Anxiety is practically a bad word in church. Many equate anxiety with a lack of faith. After all if we REALLY trust God, what do we have to be afraid of? On the surface this rings as truth. However, I don’t think that it is that easy. I’m not convinced that anxiety is evidence of a lack of faith.

“Be angry, and sin not.” Ephesians 4:26 says, “In your anger do not sin.” In this verse God makes a distinction between the feeling of anger and the sin that it can produce. You may be wondering what this has to do with anxiety. After all, this post is bout anxiety. Well, I present this verse to say that there is a difference between what we FEEL and what we DO. If we can FEEL angry and not sin, than I say it is possible to FEEL anxious and not sin. This does, unfortunately, mean that our anxiety can lead us to sin.

Moses was anxious. Imagine what it must have been like. From the midst of a burning bush comes the very voice of God. Moses stood there, hearing and knowing the voice of God. He watched as a bush burned, but was not consumed. Moses KNEW that he was talking to God and could hear him, audibly, reply. In spite of all of this Moses had fear. In his fear Moses tried to convince God that he was the wrong guy for the job. Moses was so afraid of what God was calling him to that he proceeded to ARGUE WITH GOD!! I mean who does that. Oh, wait… In our own anxiety it can be easy to find ourselves trying to convince God that we are not the right person for whatever he has or is calling us to.We may even go so far as to argue with God or attempt to run from God because of our fears and anxiety.

Despite fear Moses went. This is where the argument that anxiety and faith can not coexist begins to fall apart. Few would try to say that Moses was without faith. Yet we just looked at the fact that he also had fear. We know that Moses had faith because he did what God was calling him to. He went to Pharaoh and demanded that the Israelites be released. Moses performed one earth shattering miracle after another and then led God’s people out of Egypt. Just when he thought he was done, he found himself with the Egyptian army behind him and the Red Sea in front of him. So, he moved the Red Sea out of the way. Clearly Moses had faith.

Can faith and anxiety live in the same person? I think that Moses paints a clear picture of how a person can have both anxiety and faith and the wonderful things that God can do with it. I remember when I was in nursing school learning about two different types of stress. One was good and the other was bad. The good kind is that which spurs you into action. A man spends a night in the hospital after experiencing some chest pain. He then starts a journey that leads to him becoming healthier than he ever has been. A mother looses a child in a tragic accident and starts a campaign to ensure that no other mother has to experience her pain. An ER nurse looses a patient to a condition that she is not familiar with and sets out to learn everything she can about it and then teaches the rest of the ER staff. These are all examples of GOOD stress.
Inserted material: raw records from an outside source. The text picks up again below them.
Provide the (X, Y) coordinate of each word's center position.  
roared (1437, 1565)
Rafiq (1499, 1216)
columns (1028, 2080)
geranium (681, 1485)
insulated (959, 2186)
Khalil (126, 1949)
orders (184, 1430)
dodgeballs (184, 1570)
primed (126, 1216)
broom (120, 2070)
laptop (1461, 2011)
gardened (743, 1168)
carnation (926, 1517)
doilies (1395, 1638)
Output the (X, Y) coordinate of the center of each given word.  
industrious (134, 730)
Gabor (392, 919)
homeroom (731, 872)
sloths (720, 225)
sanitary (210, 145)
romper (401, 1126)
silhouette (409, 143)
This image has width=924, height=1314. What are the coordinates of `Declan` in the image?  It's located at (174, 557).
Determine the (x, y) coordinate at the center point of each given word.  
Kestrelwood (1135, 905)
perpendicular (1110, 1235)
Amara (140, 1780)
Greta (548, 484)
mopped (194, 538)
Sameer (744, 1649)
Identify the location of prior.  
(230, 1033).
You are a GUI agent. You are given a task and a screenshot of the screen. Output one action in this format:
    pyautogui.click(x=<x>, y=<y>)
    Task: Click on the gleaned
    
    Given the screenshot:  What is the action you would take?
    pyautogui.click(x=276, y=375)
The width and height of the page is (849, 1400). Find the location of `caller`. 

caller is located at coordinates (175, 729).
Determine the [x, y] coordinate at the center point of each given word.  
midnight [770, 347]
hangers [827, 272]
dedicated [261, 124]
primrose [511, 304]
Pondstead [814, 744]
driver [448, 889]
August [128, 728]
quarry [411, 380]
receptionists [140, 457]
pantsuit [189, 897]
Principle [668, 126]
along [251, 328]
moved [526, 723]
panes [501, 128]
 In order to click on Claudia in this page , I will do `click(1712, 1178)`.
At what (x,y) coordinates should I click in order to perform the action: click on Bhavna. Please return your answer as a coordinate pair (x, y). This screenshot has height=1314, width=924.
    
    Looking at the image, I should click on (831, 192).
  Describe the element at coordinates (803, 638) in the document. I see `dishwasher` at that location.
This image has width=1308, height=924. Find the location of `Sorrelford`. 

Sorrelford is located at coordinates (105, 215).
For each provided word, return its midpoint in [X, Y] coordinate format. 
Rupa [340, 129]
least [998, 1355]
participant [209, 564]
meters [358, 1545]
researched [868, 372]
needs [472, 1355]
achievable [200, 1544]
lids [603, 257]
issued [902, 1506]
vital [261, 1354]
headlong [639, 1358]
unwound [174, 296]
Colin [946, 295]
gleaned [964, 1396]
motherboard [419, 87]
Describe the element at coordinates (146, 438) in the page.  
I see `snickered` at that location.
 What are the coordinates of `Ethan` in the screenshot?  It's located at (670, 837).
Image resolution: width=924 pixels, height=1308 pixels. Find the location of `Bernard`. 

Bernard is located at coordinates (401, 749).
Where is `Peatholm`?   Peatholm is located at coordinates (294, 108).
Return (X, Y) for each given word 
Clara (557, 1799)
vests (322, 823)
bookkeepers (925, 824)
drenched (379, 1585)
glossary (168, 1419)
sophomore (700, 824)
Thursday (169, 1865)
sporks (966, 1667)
Bad stress is that which leads you to inactivity. Stressors that cause us to become paralyzed with fear. A woman finally leaves her husband after years of abuse, and vows never to allow herself to get close to another man. A father looses a child in a car accident and is unable to leave the house without debilitating fear. A man choses never to marry because half of marriages end in divorce. These are examples of bad stress.

Can anxiety be good? I think that much like I learned about stress in nursing school, anxiety can be either good or bad. Just like with the examples of good and bad stress above, the difference between good or bad anxiety is not the cause, or the symptoms. Rather it is what comes next. What do we do with our anxiety? does your anxiety push you into action, or does it paralyze you with fear? Moses experienced an anxiety that pushed him into action. Ultimately  this is a choice. I’m not saying that it is an easy one, or that it is an easy thing to do. BUT, in the midst of your anxiety, what do you do? Do you reach out to people that can help? Do you reach out to God? Do you step out trusting God, even though you are afraid?

For most of us anxiety and fear will come. When it does, take a moment to really consider what comes next. Make the choice to turn this anxiety into a good thing. Let the anxiety push you into action.